* **MATERIAL FOR THE TASK**
++++++++++++++++++++

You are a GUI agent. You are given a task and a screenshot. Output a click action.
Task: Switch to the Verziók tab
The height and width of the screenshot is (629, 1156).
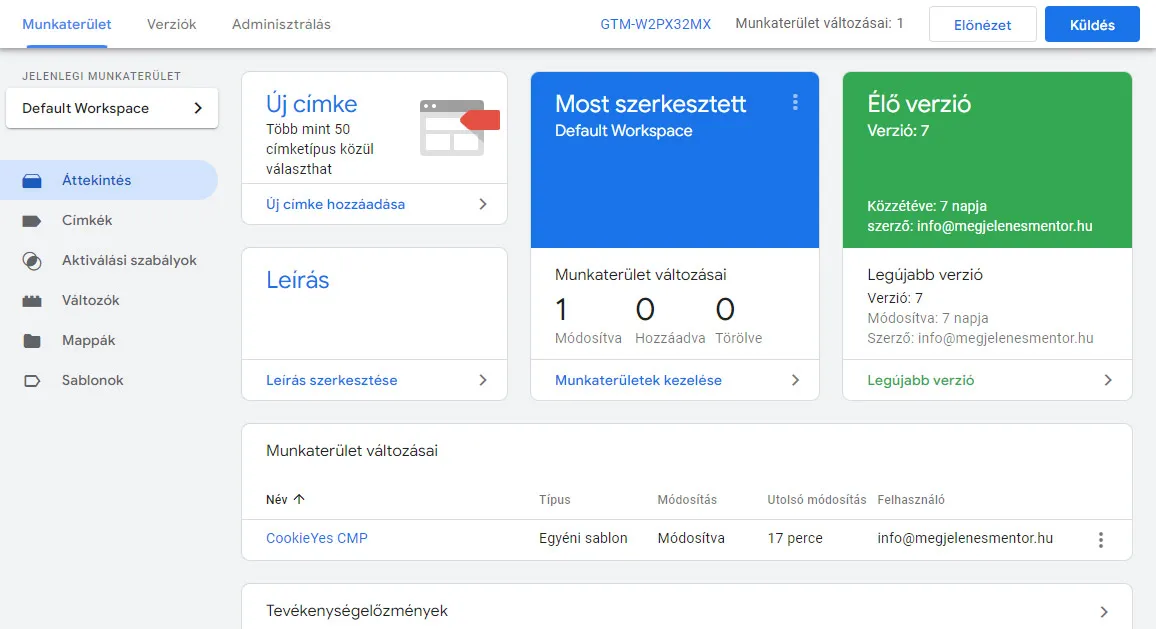pos(171,24)
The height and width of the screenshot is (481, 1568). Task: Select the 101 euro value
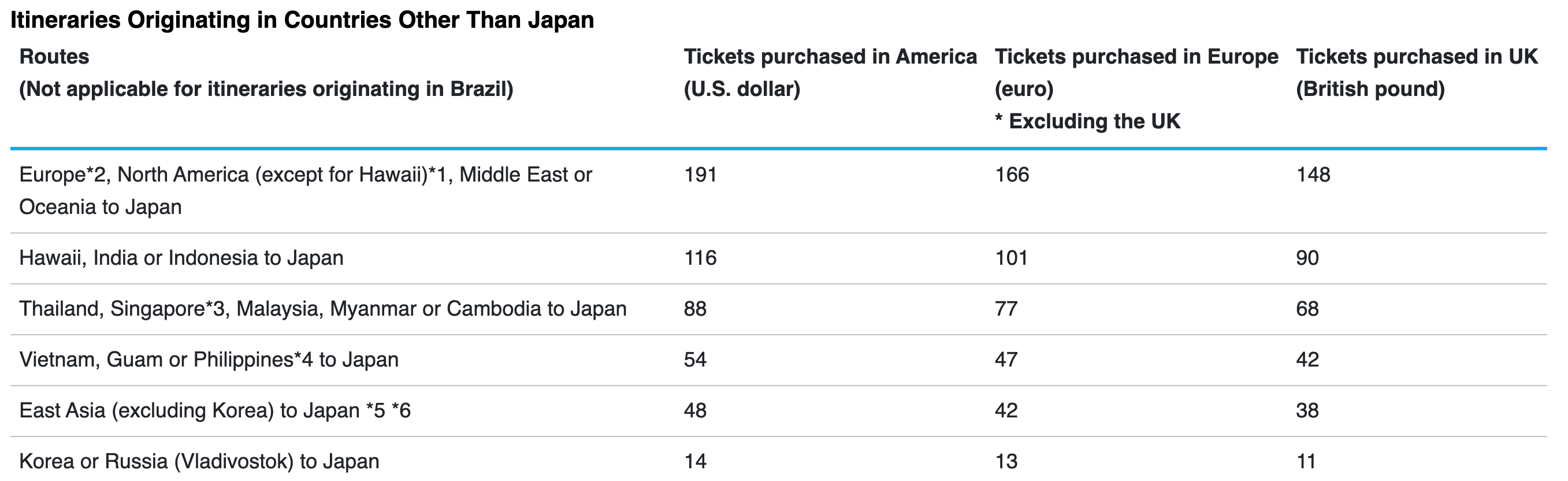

++++++++++++++++++++

* **ABOUT THIS TASK**
Transcribe the whole listing exactly. Pictures stay out of your copy.

* **SOLUTION BELOW**
You are a GUI agent. You are given a task and a screenshot. Output a click action.
Task: Switch to the Verziók tab
The height and width of the screenshot is (629, 1156).
pos(171,24)
The height and width of the screenshot is (481, 1568). Task: Select the 101 euro value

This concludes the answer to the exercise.